South African chef Mario Barnard said he was “grossed out” and did not entirely enjoy eating grilled scorpions and crunchy insects mixed with garlic and spices on a trip to Thailand four years ago.
But the experience inspired Barnard to start experimenting with insect-based meals and in July he opened a pop-up restaurant in Cape Town’s trendy Woodstock suburb that only serves bug meals.
“Insect Experience” is the first restaurant in South Africa to serve insect-only meals, Barnard said, though they have proven increasingly popular in various countries around the world.

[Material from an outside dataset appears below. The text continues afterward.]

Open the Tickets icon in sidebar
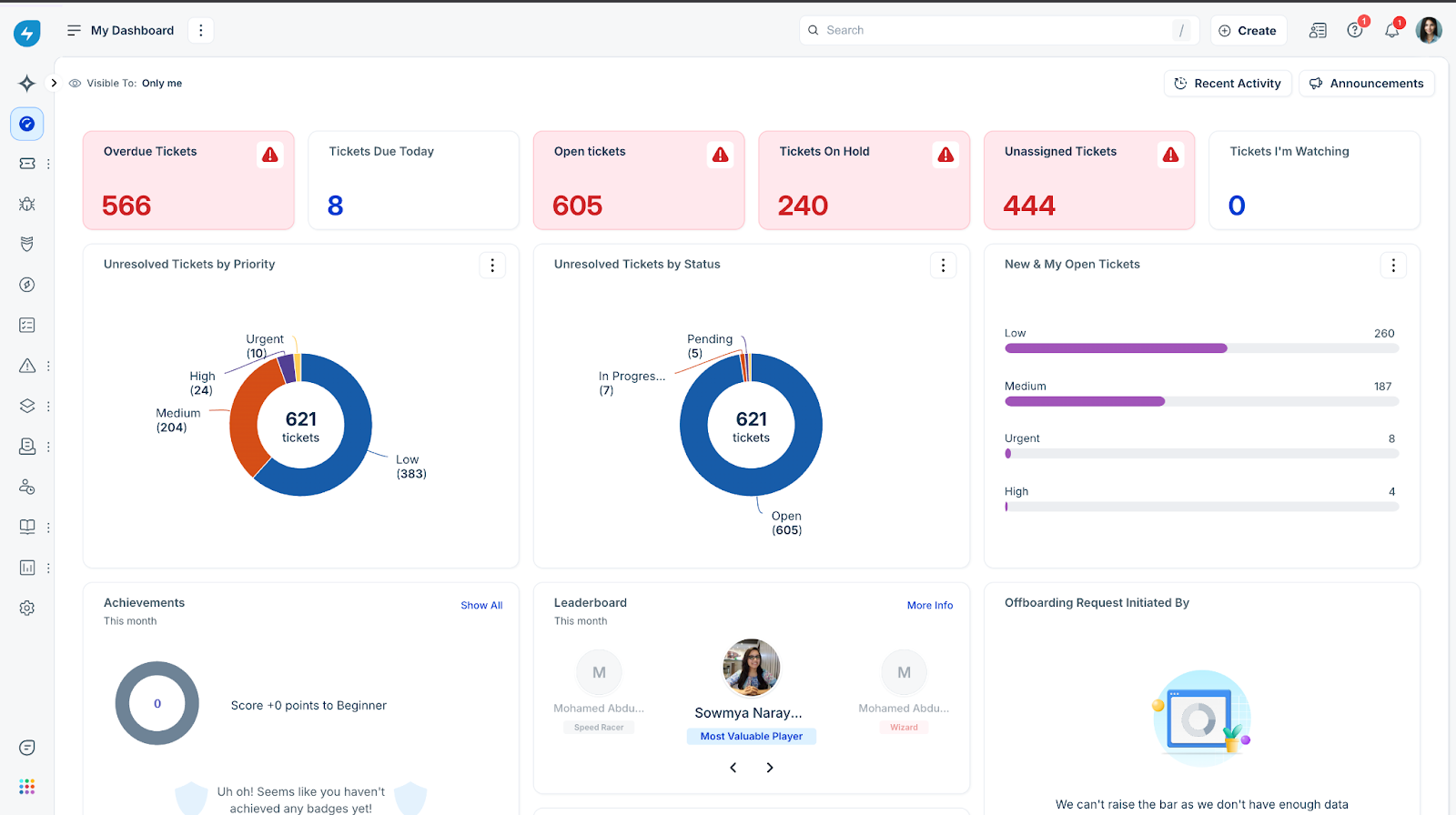 (x=27, y=164)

Barnard has teamed up with local start-up Gourmet Grubb, who turn black soldier fly larvae into protein powder and milk, which can be used to make insect-based ice cream.
“A couple of months ago I met Jean and Leah (of Gourmet Grubb) and they’ve got the same problem as me, where we don’t like the insect as it is in its whole form, so we decided to do it in a powder form and make gourmet dishes,” Barnard told Reuters at the pop-up restaurant.
Adventurous customers can try small bowls of insects, including mealworms, as well as larger dried mopane worms, which are already considered a delicacy in some African countries.
“People are looking for new things to do and it’s been going well,” Barnard said, adding that his pop-up restaurant would remain open until November – well beyond the original closure date – after launching in July.
Diners at “Insect Experience” can also tuck into mopane polenta fries with tomato chilli chutney or black soldier fly butternut ravioli with roasted chilli garlic sauce, both reasonably priced at 50 rand ($3.28) a meal.
The ravioli is made from a mix of around 50 percent insect powder and flour, said Barnard, as he waited for a new batch of termites and crickets to arrive.
“It’s good for the environment and it’s the food of the future,” he said, adding they looked to expand their range into bug beer, biscuits and even dog food.
The United Nations’ Food and Agriculture Organization has said insects emit fewer greenhouse gases and less ammonia than cattle or pigs, require much less land and water, and that there are more than 1,900 edible insect species.
Scientists have touted insect-based food as a sustainable and cheap food that is high in protein, fiber and minerals.
“I’ve never eaten insects before. It didn’t taste like insect,” said one satisfied customer at Insect Experience, Angelo Caralse. “It tasted like croquettes, it tasted like potatoes and chickpea with a slightly nutty, spicy flavor. I enjoyed it.”